I'm not talking about murder - I'm talking about banging people on the head when they're annoying me.
Skillz, are you saying that it's the same person that gets murdered every month? If so, "Modern life can be terribly vexing, can't it?"
I wonder if it's anyone I know...?
I'm taking a Spade-Brick Combo™* to Hollywood to persuade the bigwigs that a Penelope Pitstop Movie is the future!
* You should totally Trademark the S-B C.
That must be really annoying if you get murdered once a month. That person needs a spade-brick combo!
If the spade-brick combo isn't enough to convince Hollywood of my genius idea, drop me an email and I can always send the Agatha Christie cannon over. That will convince them…

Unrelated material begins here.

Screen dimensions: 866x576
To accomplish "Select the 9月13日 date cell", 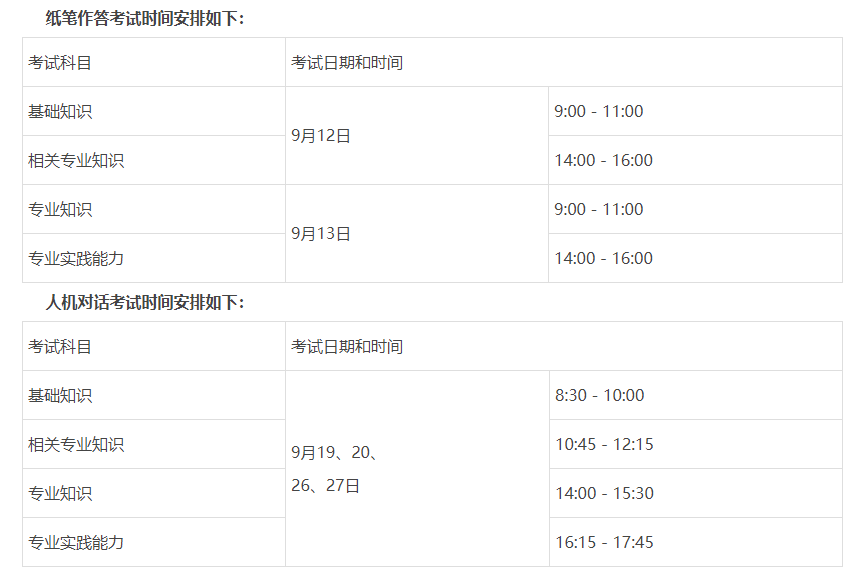I will [x=417, y=234].
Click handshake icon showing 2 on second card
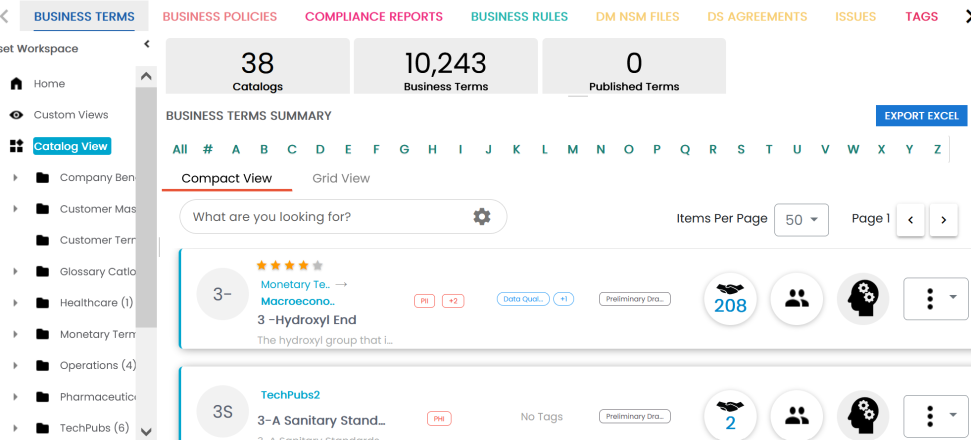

Tim, I know what you did last summer.
Something about a spade/brick combo.
And bopping people on the head.
hehehehe
Can I join in this summer?
I love tools that can be used for multiple projects. You could also find a way to attach an IPod into the handle of the weapon so that you can listen to music while killing somebody.
What would you call this brick and spade combo?
Dora - Damn! Discovered!! Of course you can join in - you can head the Southern Hemisphere bop-team!
Tara - I love the idea of iPod integration - maybe like the iPhone it could come in 4 and 8 gig capacities? But it's only for harmless bopping!
what would we call it? Erm… the spade/brick combo … no, wait: the iSpade/brick combo! CATCHY!
The iPummel
It's hot! It's edgy! Trademark it!
* snigger *
::shakes uncontrollably::
* snort *
::more shaking::
Why am I almost helpless with laughter, I hear you ask? The Agatha Christie Cannon, that's why.
Every house should have one. I wish I had one when the God Squad came 'round this morning!
"Take that!"
* BANG *
Agatha Christie, right in the gut!
Oof! Can you imagine firing the Agatha Christie cannon at a god-botherer? Right in the Miss Marples!